SONIA ersetzt LIBOR

17.9.2019

Der Referenzzinssatz LIBOR (London Inter-Bank Offered Rate) wird ab 2021 durch den Benchmark Rate SONIA (Sterling Overnight Index Average) ersetzt. Es ist offensichtlich Folge des Skandals aus dem Jahre 2012, als festgestellt wurde, dass Banken anstatt den tatsächlichen Sätzen, die sie gezahlt haben, oder die sie erwarten würden für Darlehen von anderen Banken zu zahlen, haben absichtlich überbewertete oder unterbewertete Sätze vorgelegt, mit dem Ziel, Gewinn von ihren Geschäften zu erzielen.

Dieser Übergang könnte für Industrie erhebliche Kosten bringen. LIBOR ist der Grundstein des heutigen Finanzsystems mit mehr als 240 Billionen Dollar in globalen Finanzprodukten, die ihn als Referenzzinssatz benutzen.
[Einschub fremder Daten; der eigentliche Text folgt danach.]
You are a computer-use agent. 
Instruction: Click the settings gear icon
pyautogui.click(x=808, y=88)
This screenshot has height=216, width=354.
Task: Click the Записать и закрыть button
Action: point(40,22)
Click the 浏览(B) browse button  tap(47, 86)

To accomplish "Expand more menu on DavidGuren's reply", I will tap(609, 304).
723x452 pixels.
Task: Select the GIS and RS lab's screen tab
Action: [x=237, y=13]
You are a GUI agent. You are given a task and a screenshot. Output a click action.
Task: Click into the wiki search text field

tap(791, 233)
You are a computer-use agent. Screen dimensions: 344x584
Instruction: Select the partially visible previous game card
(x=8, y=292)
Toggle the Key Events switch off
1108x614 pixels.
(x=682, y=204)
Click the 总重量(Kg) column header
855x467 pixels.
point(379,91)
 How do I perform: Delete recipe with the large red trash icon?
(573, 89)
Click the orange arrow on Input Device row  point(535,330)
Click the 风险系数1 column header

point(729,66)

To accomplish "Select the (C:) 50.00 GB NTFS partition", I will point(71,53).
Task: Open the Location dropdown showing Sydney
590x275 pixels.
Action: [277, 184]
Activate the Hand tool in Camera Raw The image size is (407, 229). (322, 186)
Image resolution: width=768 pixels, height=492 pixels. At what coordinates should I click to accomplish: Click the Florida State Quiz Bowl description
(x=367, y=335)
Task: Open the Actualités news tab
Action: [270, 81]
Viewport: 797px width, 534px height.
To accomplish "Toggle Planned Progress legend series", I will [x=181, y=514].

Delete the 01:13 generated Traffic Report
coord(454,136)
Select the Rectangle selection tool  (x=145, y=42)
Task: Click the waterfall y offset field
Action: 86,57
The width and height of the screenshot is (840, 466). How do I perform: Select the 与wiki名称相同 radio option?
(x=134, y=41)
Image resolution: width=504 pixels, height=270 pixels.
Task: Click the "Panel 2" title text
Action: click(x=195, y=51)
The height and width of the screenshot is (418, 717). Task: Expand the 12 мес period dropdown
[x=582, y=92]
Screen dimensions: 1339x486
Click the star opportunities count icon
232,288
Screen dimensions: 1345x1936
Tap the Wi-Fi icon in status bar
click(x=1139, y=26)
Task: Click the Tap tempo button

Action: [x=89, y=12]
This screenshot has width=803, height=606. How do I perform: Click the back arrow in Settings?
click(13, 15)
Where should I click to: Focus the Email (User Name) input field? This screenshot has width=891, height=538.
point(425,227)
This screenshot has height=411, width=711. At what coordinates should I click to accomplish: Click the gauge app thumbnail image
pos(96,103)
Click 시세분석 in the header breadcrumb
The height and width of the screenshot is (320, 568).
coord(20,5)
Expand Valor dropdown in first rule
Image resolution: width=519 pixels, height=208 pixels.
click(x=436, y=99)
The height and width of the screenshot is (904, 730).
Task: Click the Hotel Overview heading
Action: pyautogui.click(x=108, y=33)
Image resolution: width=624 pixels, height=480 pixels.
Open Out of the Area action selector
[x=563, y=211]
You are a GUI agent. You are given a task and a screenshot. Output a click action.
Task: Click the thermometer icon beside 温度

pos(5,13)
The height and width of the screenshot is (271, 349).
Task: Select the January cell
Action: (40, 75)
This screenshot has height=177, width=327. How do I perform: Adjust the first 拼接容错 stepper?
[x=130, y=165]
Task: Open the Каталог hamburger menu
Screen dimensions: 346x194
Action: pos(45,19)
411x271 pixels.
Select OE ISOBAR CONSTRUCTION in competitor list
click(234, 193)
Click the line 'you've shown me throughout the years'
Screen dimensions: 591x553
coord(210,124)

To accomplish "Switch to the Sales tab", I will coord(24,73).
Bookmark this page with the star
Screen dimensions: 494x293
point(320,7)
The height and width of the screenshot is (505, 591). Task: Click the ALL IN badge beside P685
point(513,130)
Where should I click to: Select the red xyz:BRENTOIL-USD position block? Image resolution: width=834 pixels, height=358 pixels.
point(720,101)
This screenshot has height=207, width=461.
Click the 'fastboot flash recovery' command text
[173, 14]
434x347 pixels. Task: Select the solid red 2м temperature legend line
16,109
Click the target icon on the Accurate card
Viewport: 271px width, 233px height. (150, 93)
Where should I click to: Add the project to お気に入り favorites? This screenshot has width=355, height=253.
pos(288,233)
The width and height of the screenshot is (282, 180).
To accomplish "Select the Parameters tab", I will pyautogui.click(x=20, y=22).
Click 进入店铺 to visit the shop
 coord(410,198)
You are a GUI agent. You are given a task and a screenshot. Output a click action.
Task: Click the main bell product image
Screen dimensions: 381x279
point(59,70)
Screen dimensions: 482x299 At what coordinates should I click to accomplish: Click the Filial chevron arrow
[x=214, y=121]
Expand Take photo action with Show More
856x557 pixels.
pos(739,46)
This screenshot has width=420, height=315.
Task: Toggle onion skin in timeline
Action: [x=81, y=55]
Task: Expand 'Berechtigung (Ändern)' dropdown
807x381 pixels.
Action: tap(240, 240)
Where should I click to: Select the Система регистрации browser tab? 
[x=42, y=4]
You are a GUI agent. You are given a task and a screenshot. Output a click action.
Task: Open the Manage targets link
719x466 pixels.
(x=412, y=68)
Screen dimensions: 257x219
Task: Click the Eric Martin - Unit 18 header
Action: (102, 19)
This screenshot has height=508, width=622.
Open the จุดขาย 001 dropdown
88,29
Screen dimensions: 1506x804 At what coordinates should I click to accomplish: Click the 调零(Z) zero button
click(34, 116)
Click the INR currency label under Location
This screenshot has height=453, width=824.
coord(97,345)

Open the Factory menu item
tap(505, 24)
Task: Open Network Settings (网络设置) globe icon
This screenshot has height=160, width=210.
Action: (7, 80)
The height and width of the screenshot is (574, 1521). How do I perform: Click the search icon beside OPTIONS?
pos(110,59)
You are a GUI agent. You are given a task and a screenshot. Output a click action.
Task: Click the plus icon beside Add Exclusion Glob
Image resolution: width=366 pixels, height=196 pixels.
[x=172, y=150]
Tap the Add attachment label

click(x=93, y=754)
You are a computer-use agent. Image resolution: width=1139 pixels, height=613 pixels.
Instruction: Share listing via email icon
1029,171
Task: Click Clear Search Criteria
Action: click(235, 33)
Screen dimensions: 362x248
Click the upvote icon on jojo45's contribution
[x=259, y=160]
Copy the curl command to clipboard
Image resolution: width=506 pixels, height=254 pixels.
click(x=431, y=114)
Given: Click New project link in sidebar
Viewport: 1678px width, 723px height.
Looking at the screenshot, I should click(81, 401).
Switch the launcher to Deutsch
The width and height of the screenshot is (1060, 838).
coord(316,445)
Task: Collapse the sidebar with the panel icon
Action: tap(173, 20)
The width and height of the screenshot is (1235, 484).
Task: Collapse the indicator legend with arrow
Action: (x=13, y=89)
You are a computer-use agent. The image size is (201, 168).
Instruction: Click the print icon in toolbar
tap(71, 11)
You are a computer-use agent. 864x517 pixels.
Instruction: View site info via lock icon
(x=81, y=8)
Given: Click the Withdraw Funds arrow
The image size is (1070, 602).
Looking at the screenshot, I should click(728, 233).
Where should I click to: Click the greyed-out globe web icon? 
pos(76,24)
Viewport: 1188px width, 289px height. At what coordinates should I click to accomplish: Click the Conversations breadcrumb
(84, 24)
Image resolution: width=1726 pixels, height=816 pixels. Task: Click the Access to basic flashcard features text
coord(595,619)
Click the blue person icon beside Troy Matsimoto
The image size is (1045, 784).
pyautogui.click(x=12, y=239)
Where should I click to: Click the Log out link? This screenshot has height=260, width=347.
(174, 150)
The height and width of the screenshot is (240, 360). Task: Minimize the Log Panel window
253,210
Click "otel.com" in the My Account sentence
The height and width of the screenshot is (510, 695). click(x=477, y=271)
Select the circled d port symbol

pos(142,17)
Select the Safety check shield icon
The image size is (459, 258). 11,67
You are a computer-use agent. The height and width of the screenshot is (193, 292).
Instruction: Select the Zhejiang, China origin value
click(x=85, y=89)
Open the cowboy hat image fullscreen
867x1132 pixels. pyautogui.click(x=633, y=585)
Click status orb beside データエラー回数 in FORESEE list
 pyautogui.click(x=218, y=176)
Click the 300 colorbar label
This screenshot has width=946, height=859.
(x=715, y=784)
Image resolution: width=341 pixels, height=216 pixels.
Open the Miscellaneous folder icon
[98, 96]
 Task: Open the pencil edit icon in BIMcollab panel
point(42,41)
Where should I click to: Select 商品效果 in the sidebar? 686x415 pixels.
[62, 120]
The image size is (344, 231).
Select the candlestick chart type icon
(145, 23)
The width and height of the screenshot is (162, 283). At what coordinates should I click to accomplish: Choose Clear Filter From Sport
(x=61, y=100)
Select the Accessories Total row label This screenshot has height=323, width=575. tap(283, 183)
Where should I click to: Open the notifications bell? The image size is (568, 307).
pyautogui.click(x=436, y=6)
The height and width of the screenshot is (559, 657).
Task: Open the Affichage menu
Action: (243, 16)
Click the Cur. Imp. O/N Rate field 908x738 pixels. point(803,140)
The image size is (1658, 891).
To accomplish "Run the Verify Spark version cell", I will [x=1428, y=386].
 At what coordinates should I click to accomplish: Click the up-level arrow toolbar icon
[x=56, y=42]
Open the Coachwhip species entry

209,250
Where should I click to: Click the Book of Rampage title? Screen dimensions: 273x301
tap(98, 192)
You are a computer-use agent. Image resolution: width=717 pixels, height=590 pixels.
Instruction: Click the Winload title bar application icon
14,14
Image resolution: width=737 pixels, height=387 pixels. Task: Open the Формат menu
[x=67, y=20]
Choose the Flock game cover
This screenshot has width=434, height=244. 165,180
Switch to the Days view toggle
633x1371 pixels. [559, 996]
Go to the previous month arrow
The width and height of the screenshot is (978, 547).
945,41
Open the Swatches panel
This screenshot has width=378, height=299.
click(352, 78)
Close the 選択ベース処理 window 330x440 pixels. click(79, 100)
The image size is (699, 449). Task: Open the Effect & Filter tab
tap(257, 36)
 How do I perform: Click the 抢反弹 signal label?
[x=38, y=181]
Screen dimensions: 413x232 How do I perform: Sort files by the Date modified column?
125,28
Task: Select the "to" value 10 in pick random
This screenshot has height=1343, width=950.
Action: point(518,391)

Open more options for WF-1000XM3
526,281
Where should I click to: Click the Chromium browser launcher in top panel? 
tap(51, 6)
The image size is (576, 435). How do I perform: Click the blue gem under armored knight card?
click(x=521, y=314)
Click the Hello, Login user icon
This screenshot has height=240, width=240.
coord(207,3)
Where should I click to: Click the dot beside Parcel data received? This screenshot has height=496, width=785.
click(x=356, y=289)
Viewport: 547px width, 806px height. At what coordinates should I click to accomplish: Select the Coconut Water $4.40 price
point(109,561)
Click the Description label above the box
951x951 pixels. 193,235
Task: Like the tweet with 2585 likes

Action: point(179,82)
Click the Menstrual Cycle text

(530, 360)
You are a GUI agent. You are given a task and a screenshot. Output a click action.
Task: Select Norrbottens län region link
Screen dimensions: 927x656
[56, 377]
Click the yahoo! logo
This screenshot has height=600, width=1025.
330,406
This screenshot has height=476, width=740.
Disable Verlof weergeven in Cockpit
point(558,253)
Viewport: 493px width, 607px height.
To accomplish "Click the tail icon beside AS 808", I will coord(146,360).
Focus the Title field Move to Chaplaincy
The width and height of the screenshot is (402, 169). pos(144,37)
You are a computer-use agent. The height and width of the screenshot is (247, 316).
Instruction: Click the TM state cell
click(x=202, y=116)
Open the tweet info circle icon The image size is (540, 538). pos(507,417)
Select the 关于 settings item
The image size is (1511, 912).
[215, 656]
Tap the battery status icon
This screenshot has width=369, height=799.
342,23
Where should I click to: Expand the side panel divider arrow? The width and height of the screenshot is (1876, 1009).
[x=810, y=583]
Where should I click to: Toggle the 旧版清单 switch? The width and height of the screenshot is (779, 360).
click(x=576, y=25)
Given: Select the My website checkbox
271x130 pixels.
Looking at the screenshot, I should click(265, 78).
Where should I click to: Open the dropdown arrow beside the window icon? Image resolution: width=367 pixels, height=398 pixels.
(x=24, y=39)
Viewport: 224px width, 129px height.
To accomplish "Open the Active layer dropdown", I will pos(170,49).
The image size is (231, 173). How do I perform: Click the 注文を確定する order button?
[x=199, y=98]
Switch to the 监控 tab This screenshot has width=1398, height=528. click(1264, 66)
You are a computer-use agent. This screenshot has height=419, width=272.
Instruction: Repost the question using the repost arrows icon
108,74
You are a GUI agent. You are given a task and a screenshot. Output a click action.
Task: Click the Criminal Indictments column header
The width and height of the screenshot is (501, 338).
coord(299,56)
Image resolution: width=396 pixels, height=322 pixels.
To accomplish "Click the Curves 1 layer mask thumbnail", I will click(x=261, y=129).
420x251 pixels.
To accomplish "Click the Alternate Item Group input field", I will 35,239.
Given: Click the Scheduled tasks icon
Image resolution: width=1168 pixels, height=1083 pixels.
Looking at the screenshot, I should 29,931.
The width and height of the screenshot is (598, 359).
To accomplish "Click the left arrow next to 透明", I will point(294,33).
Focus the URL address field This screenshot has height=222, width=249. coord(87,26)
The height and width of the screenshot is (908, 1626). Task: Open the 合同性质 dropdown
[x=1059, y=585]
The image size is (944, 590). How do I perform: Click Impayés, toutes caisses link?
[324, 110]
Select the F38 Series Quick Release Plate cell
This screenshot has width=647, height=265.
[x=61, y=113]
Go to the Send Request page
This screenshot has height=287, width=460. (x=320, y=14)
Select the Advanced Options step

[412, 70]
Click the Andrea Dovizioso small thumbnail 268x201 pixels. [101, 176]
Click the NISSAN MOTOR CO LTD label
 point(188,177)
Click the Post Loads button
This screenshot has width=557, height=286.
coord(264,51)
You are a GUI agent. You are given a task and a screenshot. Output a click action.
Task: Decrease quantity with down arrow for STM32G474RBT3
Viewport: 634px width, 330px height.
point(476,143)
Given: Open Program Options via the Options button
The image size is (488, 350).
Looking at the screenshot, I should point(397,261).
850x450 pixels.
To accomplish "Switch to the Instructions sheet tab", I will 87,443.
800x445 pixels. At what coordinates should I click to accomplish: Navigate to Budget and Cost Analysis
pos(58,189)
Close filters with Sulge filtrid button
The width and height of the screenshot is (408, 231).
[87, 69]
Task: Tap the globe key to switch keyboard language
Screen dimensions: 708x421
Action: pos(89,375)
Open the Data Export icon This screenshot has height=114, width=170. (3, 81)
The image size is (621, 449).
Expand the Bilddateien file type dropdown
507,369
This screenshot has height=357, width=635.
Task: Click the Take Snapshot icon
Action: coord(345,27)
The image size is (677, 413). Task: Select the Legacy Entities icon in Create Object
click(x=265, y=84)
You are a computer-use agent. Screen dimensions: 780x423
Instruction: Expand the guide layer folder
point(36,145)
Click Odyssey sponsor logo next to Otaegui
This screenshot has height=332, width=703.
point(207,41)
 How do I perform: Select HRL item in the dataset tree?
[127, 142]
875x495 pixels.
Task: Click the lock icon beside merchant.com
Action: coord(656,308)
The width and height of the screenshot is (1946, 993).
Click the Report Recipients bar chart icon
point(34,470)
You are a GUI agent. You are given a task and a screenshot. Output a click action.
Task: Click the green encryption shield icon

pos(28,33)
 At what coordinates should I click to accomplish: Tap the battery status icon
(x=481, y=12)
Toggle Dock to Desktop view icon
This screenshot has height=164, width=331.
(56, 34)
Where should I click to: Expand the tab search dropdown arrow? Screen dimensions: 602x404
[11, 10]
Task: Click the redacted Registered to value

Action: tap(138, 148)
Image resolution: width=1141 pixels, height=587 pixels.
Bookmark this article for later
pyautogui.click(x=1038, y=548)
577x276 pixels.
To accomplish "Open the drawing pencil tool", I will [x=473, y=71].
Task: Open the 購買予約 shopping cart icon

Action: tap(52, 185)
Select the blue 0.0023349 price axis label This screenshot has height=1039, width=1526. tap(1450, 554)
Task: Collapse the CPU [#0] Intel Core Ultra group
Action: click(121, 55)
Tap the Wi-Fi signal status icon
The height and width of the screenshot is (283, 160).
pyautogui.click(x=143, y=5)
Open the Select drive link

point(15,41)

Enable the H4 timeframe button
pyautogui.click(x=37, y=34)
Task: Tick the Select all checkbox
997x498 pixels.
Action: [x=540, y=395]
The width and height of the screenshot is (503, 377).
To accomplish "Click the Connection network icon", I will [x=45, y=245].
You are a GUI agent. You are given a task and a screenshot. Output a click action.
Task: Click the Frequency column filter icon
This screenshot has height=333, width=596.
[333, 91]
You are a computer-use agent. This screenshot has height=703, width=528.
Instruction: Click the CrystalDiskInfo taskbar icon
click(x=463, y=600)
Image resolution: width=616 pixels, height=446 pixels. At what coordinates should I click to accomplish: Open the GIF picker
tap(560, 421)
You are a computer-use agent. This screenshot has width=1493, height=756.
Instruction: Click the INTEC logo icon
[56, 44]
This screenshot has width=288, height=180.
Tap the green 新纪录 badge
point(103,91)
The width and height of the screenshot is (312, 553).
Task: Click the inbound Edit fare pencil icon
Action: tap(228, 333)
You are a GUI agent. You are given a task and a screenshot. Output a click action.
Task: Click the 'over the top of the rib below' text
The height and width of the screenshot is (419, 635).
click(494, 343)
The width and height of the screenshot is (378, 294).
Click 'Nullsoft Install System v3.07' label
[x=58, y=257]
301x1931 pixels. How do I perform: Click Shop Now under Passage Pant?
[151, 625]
Der Ersatz wird eine Auswirkung auf eine Unmenge von Bank- und auch Nichtbankprodukten haben, die an ihn angeknüpft sind.

SONIA ist ein Index, der die Sätze der aktuellen eintägigen Finanzierungsvereinbarungen auf Großhandelsmärkten verfolgt und im Unterschied zu LIBOR sich nicht auf Auftraggeber verlässt.

Den Mandanten empfehlen wir Finanzgeschäfte zu erfassen, die an den Referenzzinssatz LIBOR anknüpfen und im Falle, dass sie auch nach 2021 gültig sind, mit der Gegenpartei Verhandlungen über den Übergang auf SONIA eventuell auf einen anderen Referenzzinssatz zu beginnen.